[Saved entries]
◇ ◇ ◇

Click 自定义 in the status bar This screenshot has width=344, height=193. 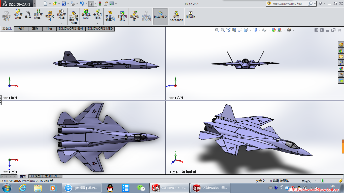point(305,181)
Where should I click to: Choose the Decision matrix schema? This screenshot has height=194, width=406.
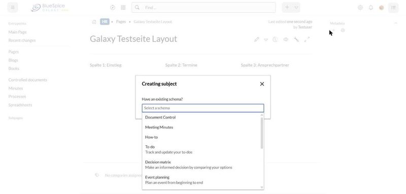pyautogui.click(x=202, y=165)
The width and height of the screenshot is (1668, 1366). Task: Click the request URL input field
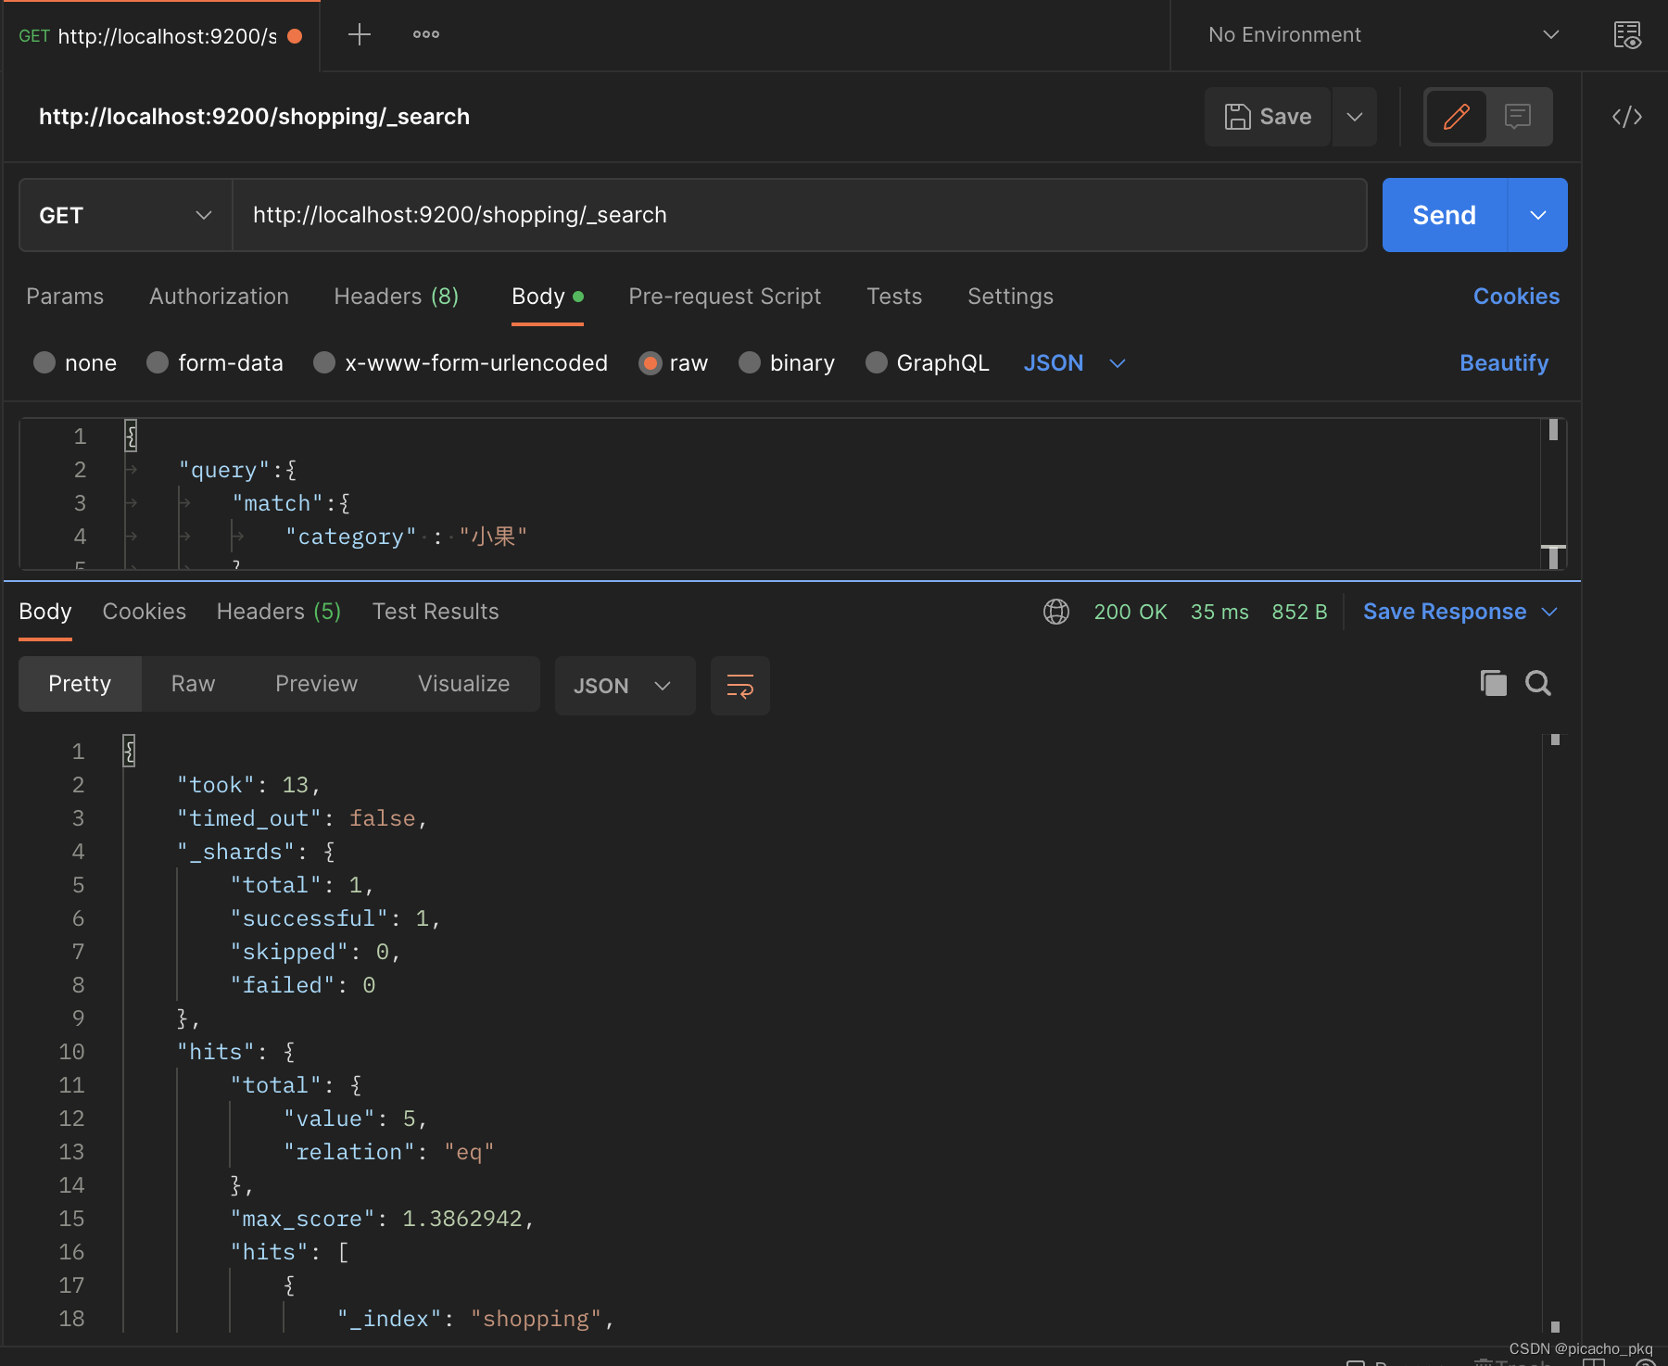(x=797, y=215)
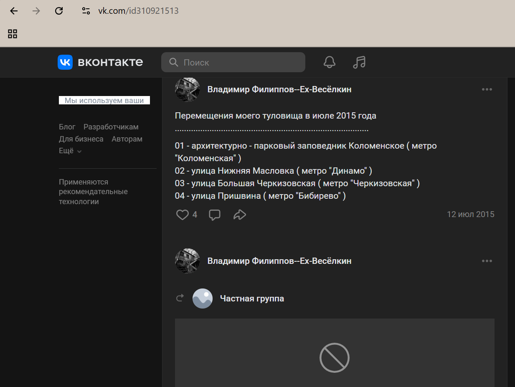Open three-dot menu on first post

(487, 89)
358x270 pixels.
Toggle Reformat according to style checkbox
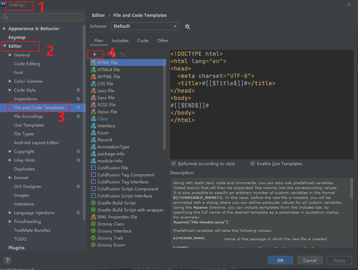(x=173, y=164)
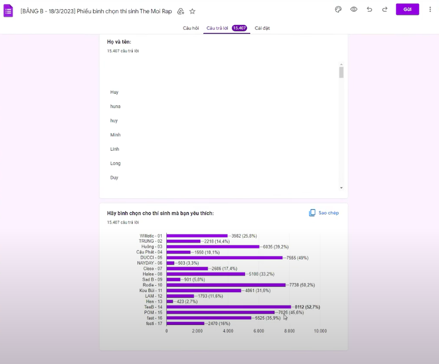
Task: Click the up arrow of the names list scrollbar
Action: [x=341, y=64]
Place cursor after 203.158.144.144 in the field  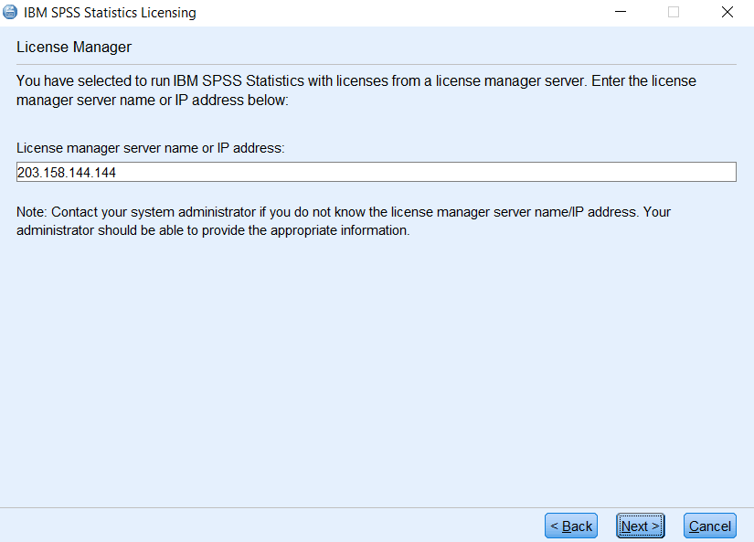117,172
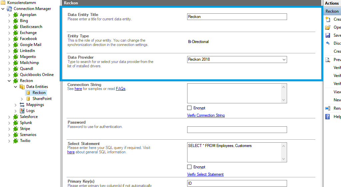This screenshot has height=187, width=341.
Task: Open the Data Provider dropdown
Action: click(284, 60)
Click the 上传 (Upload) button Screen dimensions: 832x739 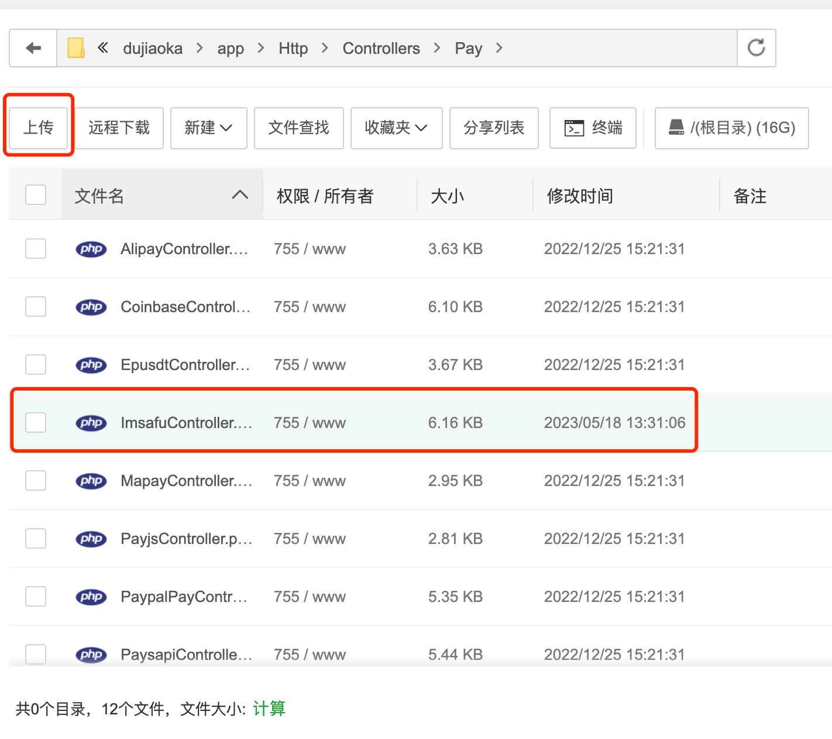coord(39,128)
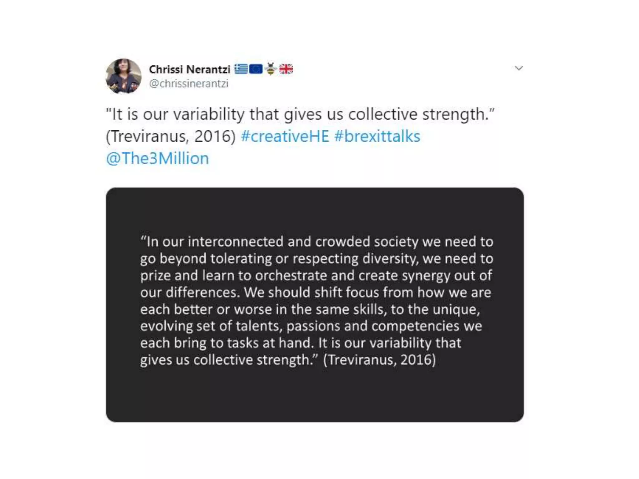Click the image line starting "prize and learn"
The height and width of the screenshot is (479, 639).
click(x=316, y=275)
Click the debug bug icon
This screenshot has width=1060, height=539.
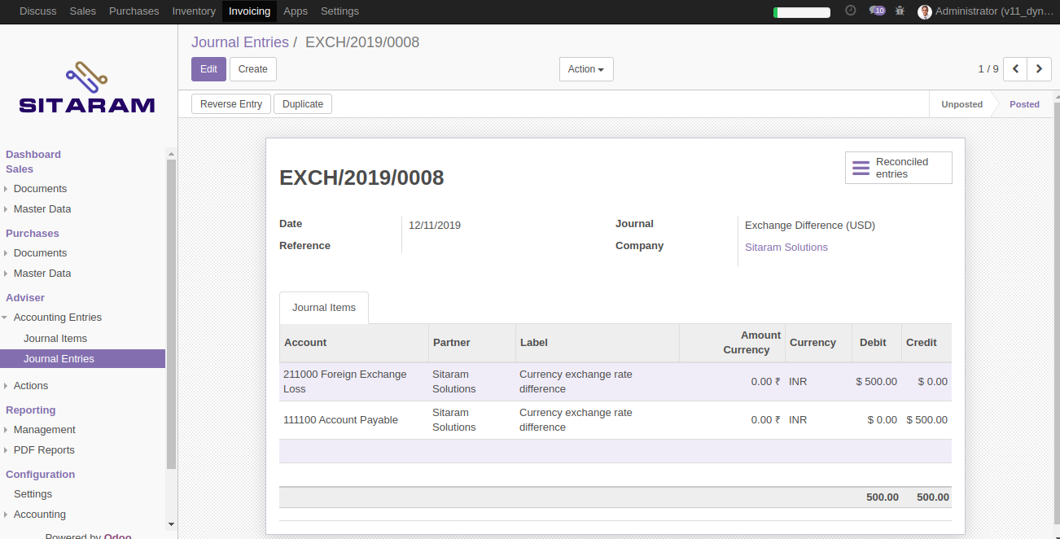pos(900,11)
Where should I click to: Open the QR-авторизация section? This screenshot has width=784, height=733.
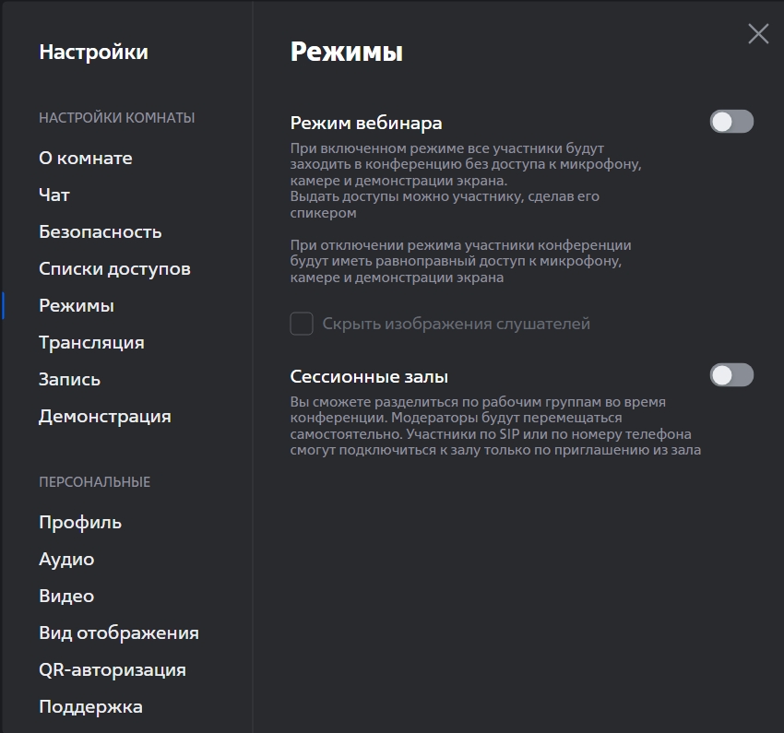(x=112, y=670)
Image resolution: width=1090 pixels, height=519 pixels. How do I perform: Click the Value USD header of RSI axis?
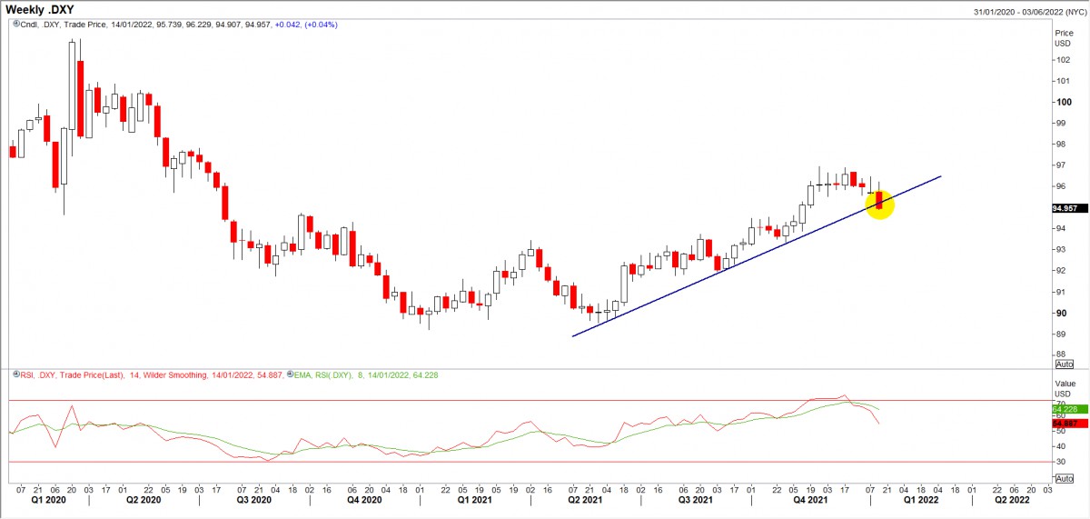click(x=1064, y=390)
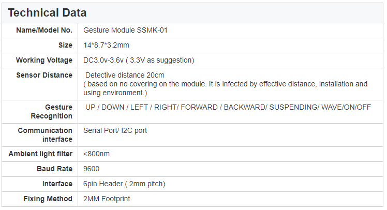
Task: Click the Ambient light filter label
Action: tap(40, 154)
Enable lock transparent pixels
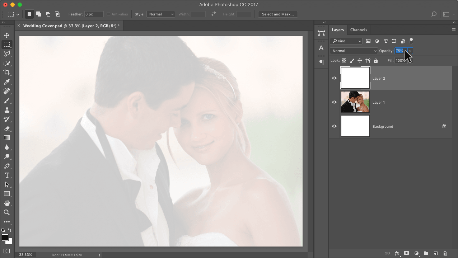 [x=344, y=60]
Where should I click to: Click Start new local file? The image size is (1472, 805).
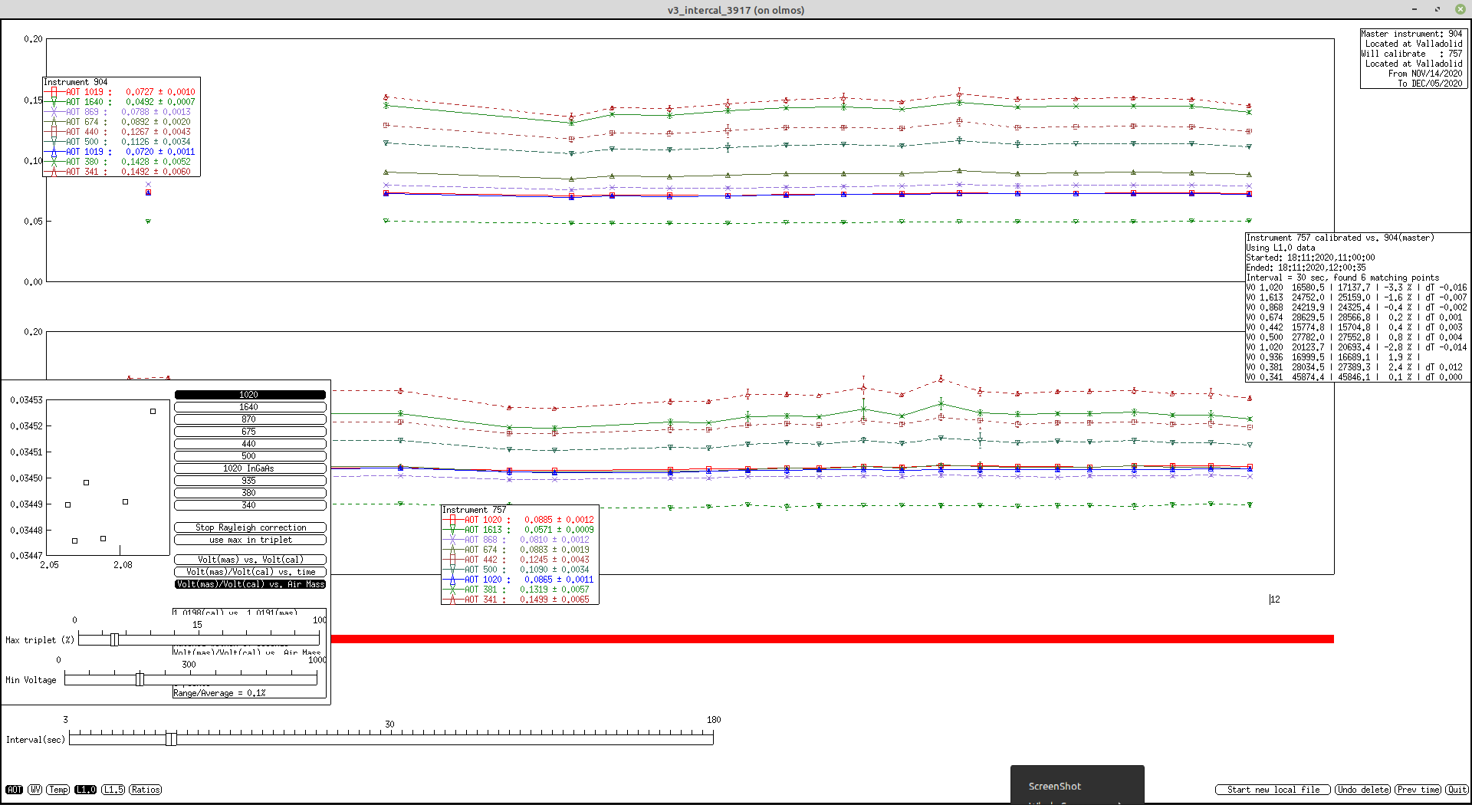(x=1273, y=790)
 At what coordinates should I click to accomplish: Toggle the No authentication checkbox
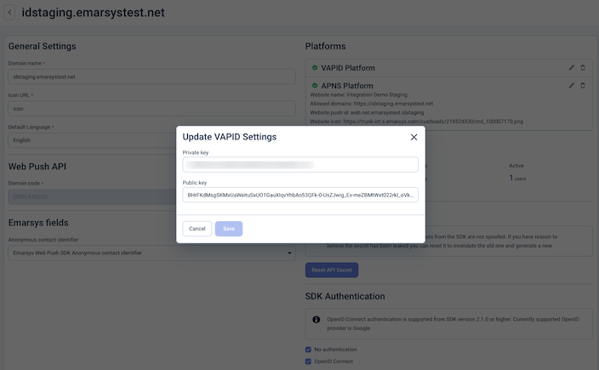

◇ ◇ ◇

The copy should start at the line that contains "Where should I click to: Click", end at the last line of the entries above, and match each line exactly, with pictures dropped.

Where should I click to: Click Start new local file? The image size is (1472, 805).
(x=1273, y=790)
 At what coordinates should I click to accomplish: Toggle the No authentication checkbox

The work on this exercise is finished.